→ The problem
Excluding pictures, retype exactly the lines from the one with "Open the Giulianova team crest" through the end of the records that follow.

── Input ──

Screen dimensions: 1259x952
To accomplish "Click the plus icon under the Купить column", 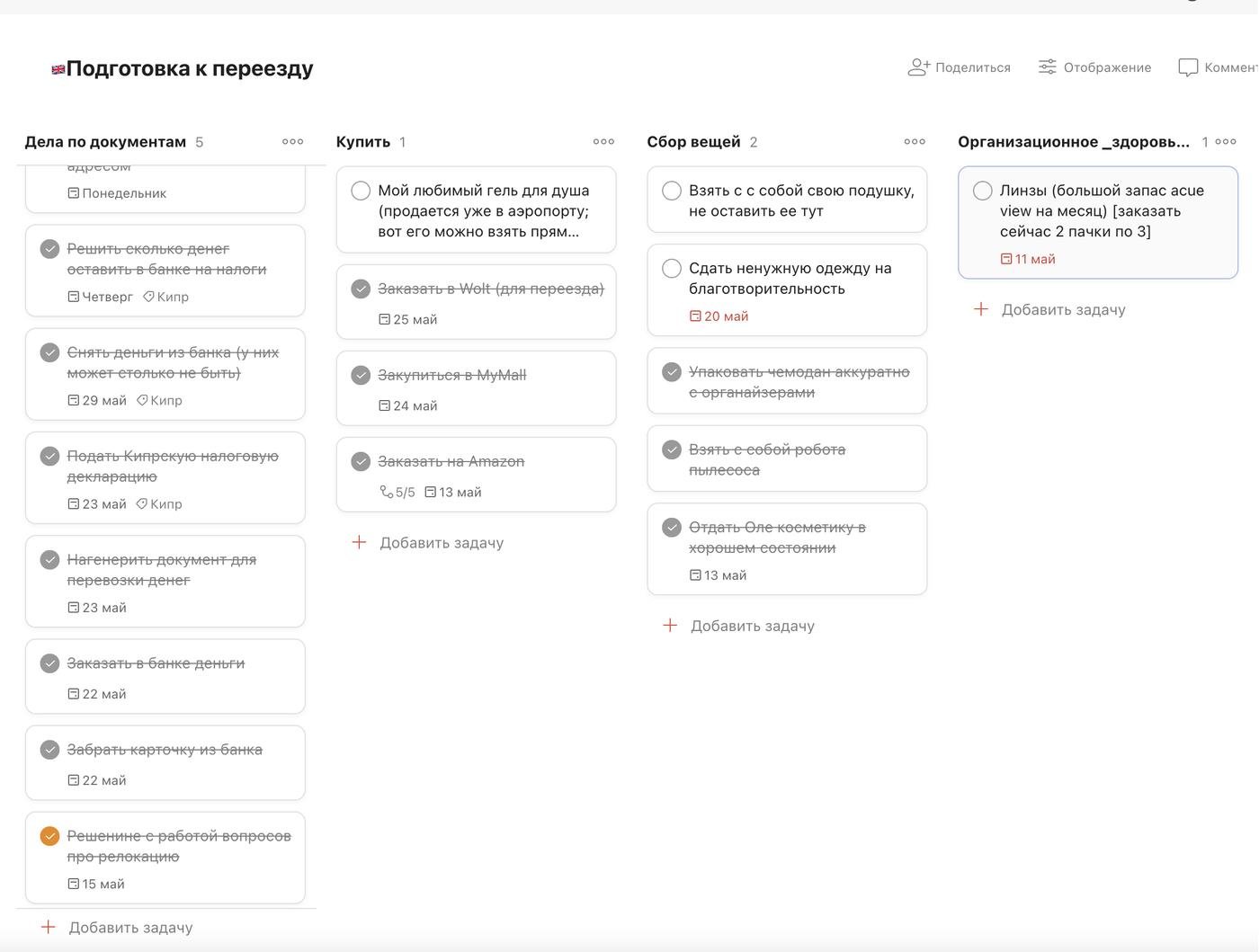I will click(x=359, y=542).
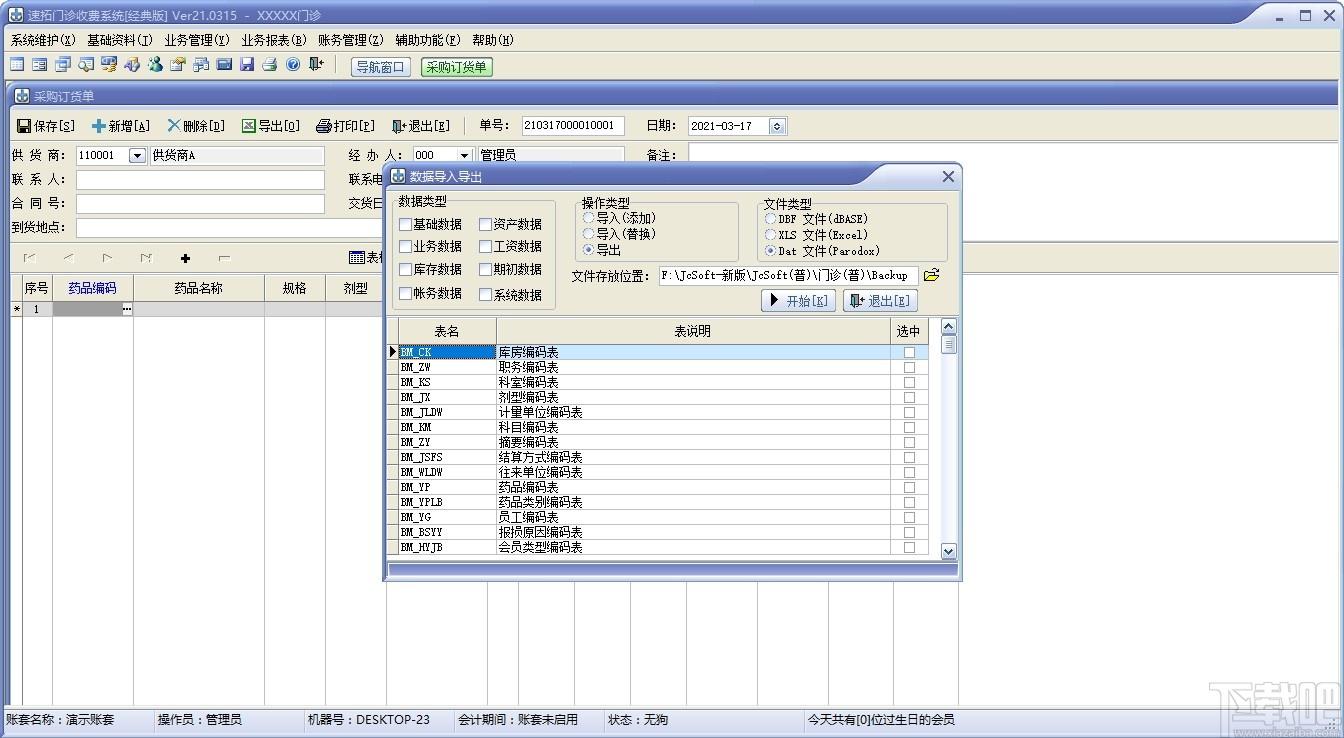Click the two-people users icon in the toolbar
The width and height of the screenshot is (1344, 738).
tap(155, 65)
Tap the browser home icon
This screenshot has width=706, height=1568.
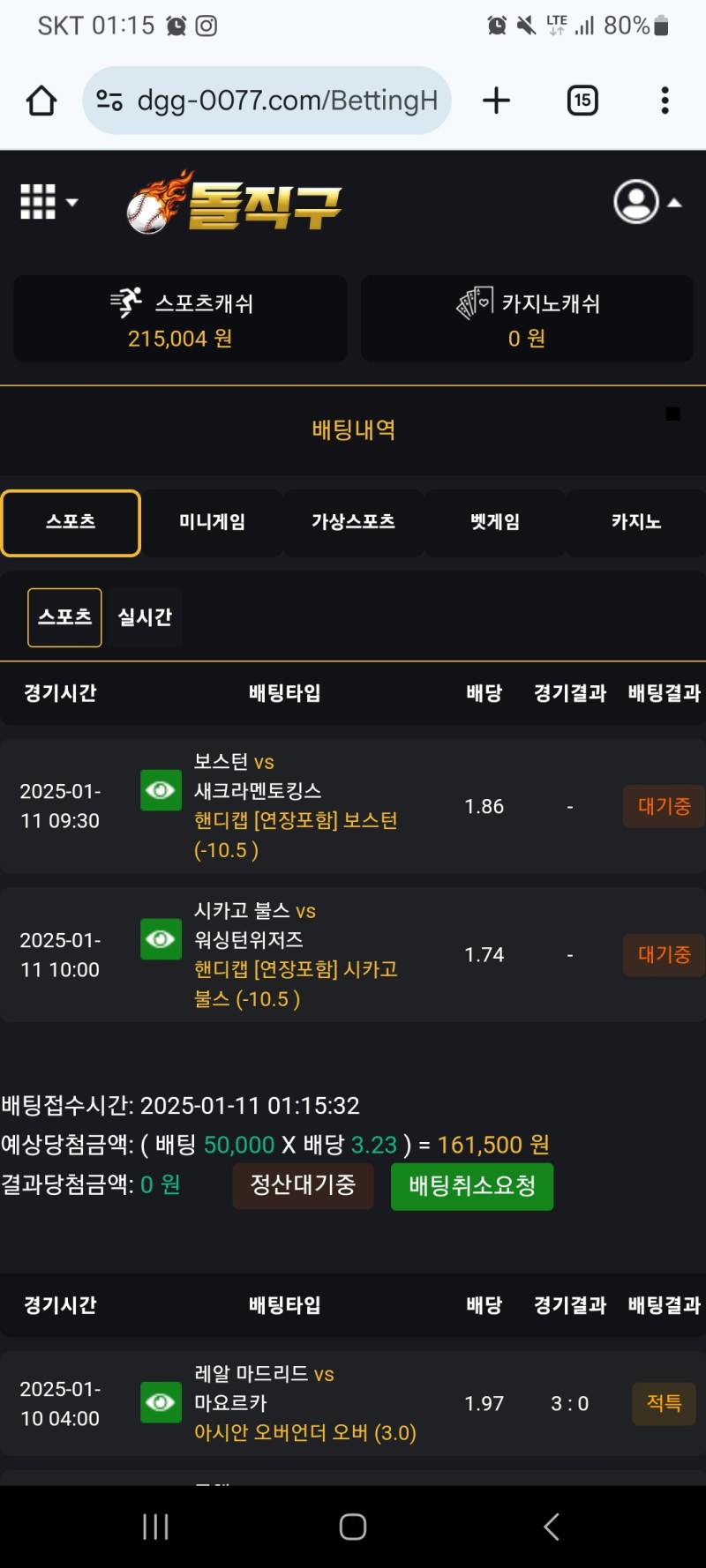[41, 101]
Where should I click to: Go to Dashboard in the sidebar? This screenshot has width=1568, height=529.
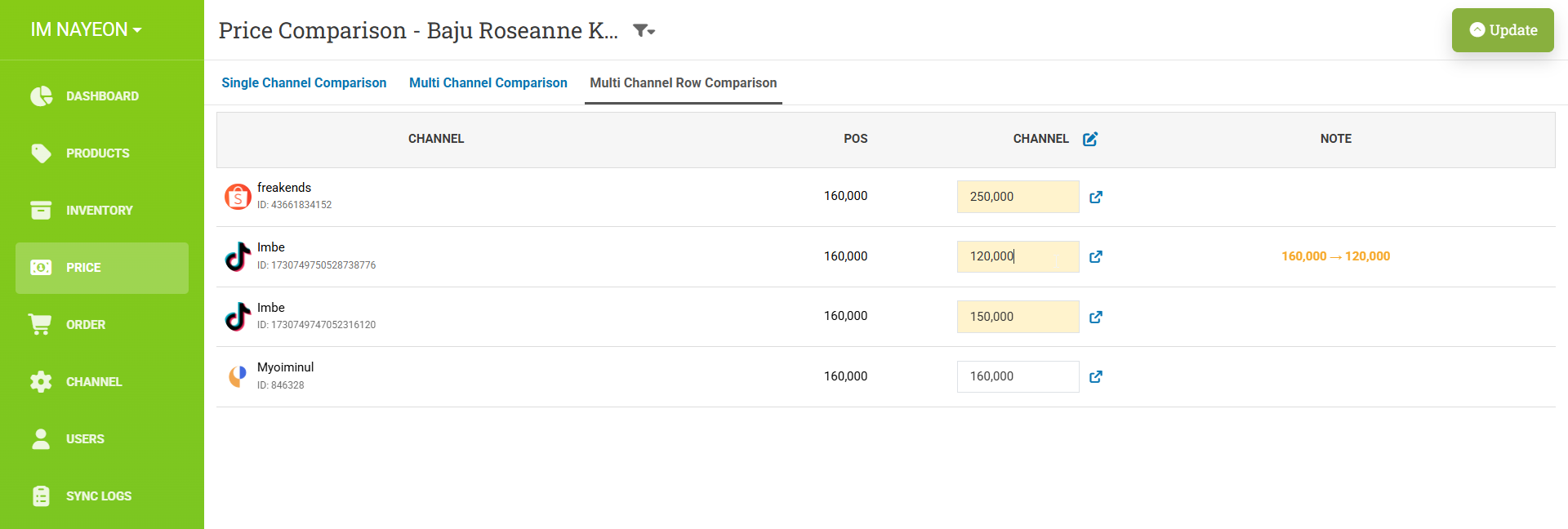click(101, 96)
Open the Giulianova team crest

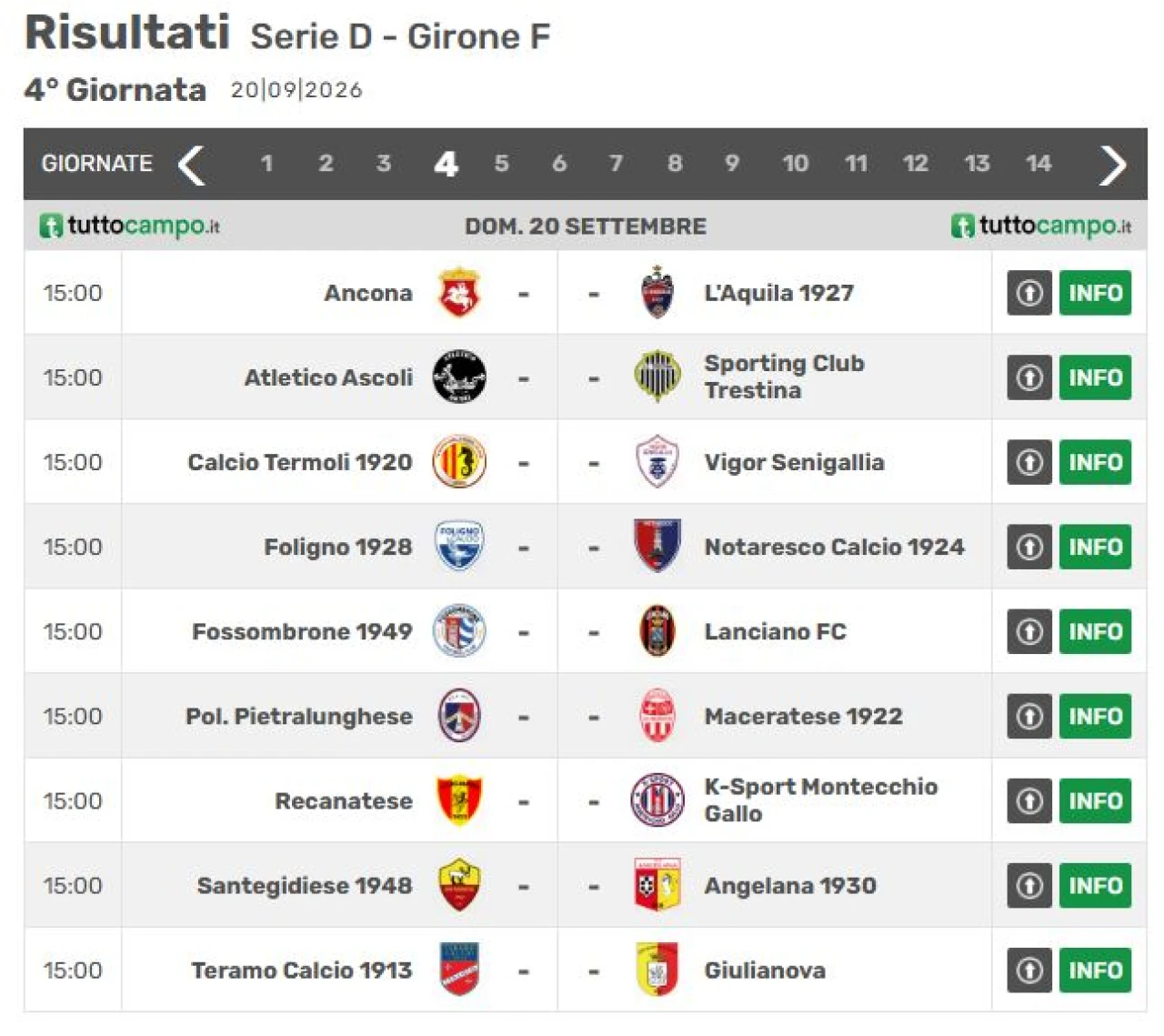point(657,970)
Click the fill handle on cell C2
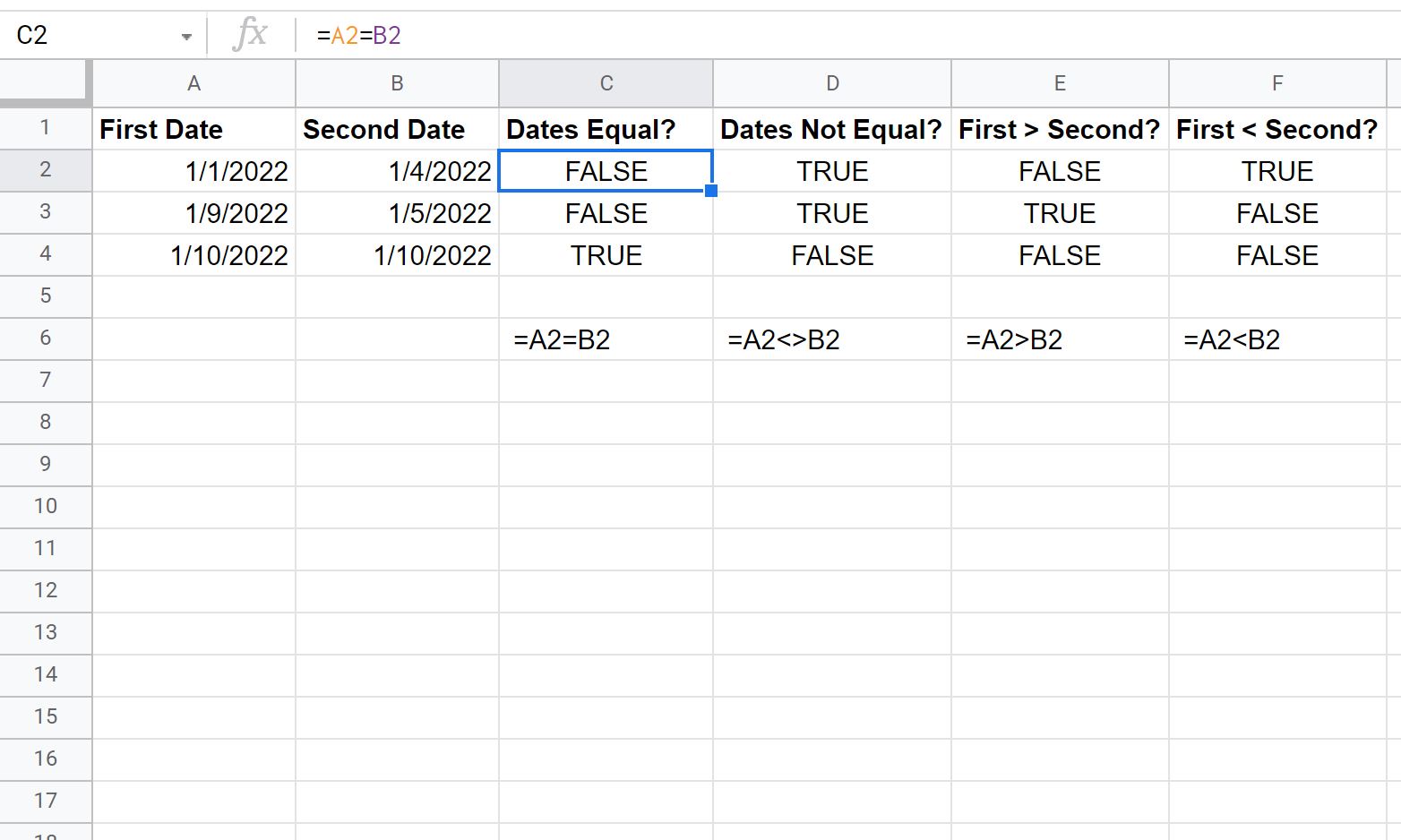This screenshot has height=840, width=1401. point(710,190)
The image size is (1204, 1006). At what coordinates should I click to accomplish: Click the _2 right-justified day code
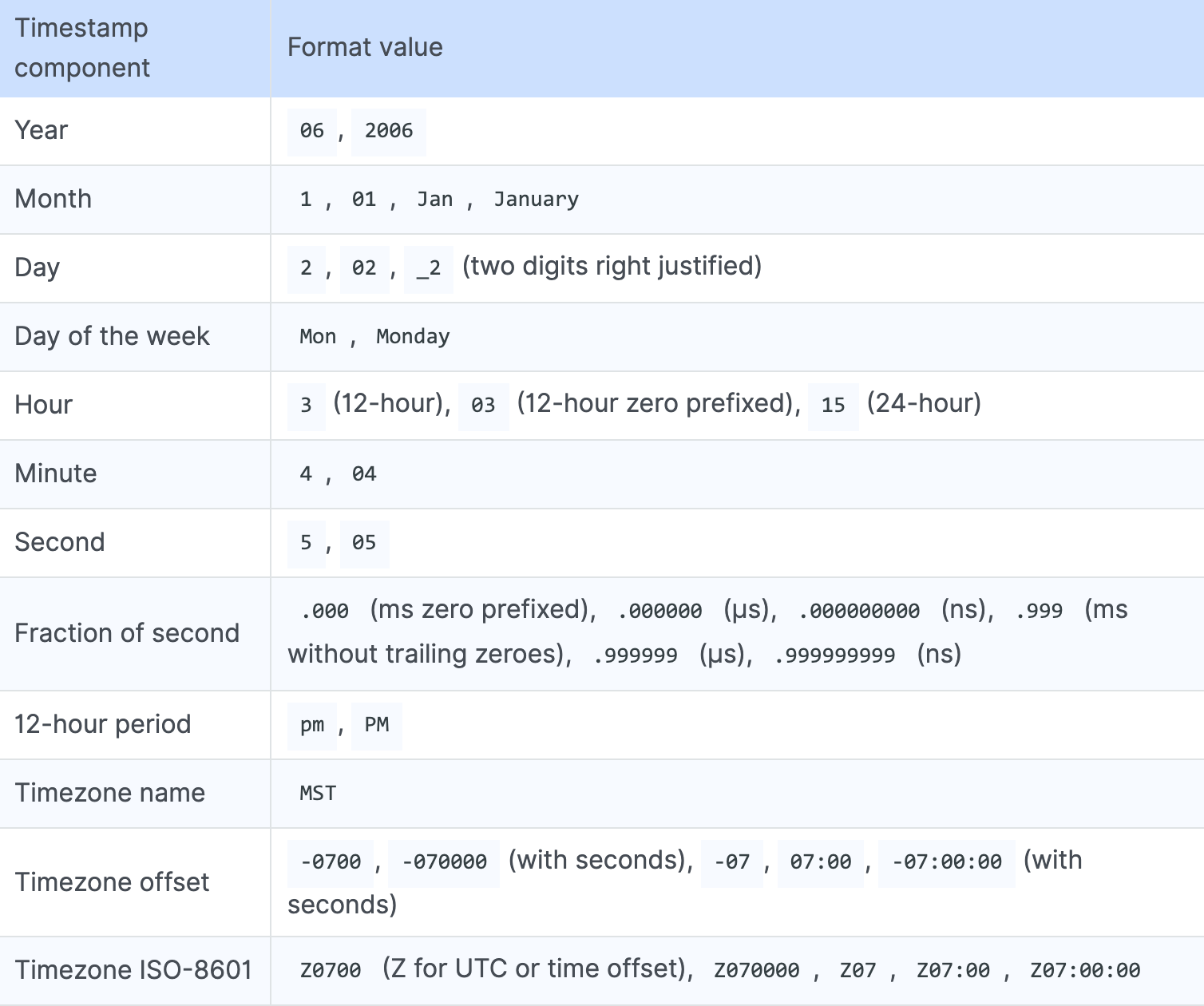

───

→ Written solution
Open the Giulianova team crest

point(657,970)
Click the fill handle on cell C2
This screenshot has height=840, width=1401. point(710,190)
The image size is (1204, 1006). At what coordinates should I click to accomplish: Click the _2 right-justified day code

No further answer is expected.